Data under study Block Start

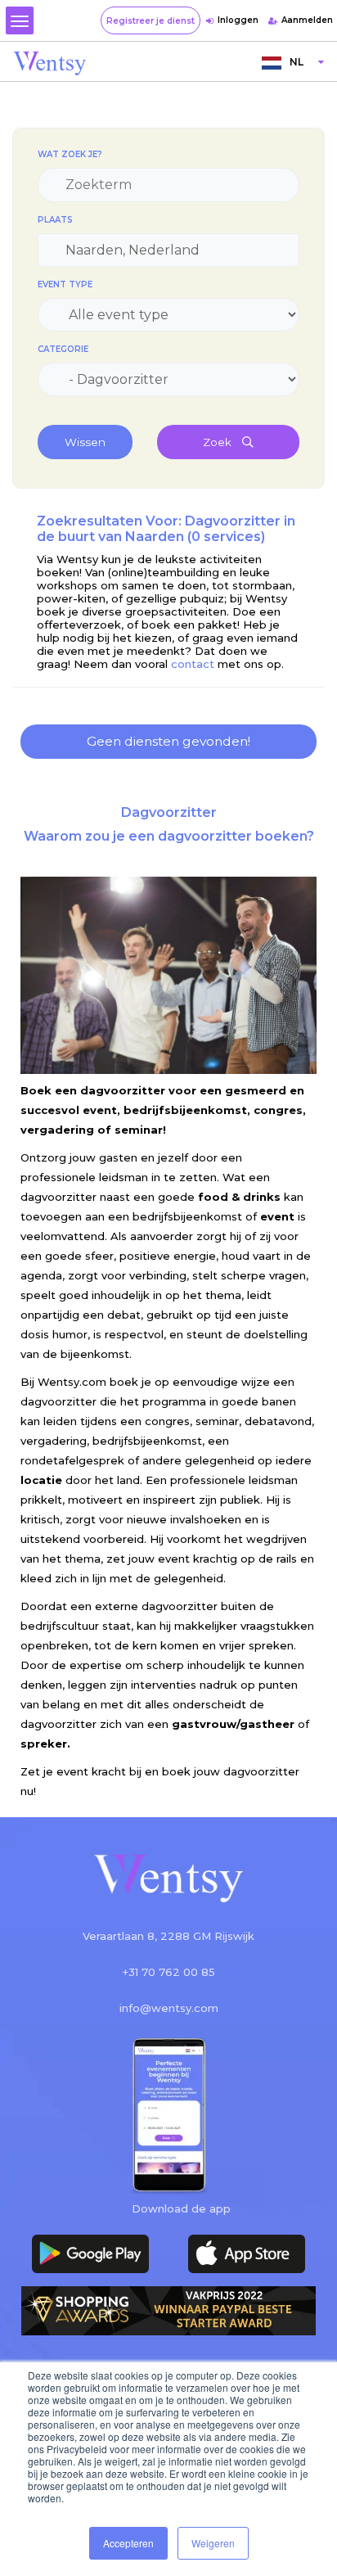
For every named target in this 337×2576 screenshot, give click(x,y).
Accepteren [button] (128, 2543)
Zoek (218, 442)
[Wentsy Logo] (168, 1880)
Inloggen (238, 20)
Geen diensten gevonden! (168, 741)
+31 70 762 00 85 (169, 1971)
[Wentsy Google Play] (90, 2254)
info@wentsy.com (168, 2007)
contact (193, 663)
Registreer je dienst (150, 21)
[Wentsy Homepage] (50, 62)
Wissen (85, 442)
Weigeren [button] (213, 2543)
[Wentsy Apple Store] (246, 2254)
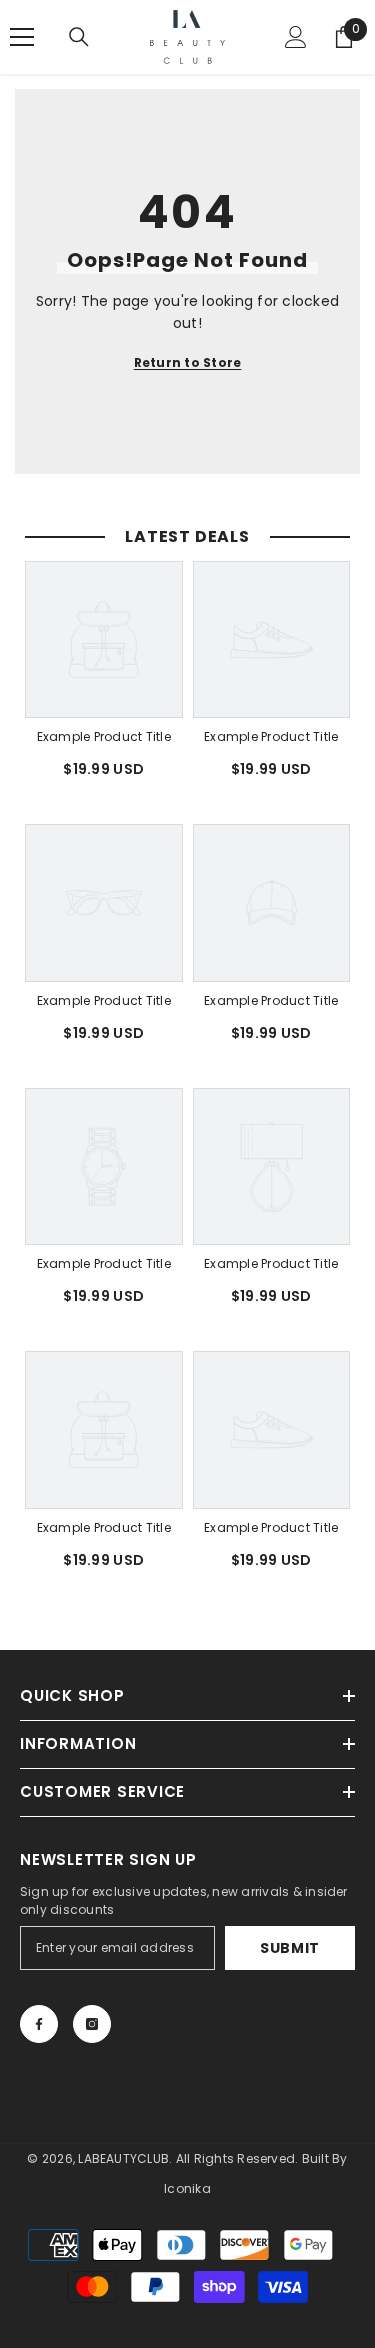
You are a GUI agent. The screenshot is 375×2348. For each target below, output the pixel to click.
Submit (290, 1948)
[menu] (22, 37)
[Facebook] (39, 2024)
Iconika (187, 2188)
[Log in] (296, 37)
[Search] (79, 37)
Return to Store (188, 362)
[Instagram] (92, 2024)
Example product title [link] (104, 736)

Data under study Block End

What this task involves:
Within this data, count the lines that include the string "click" and write the number with nothing else.

Exercise result:
2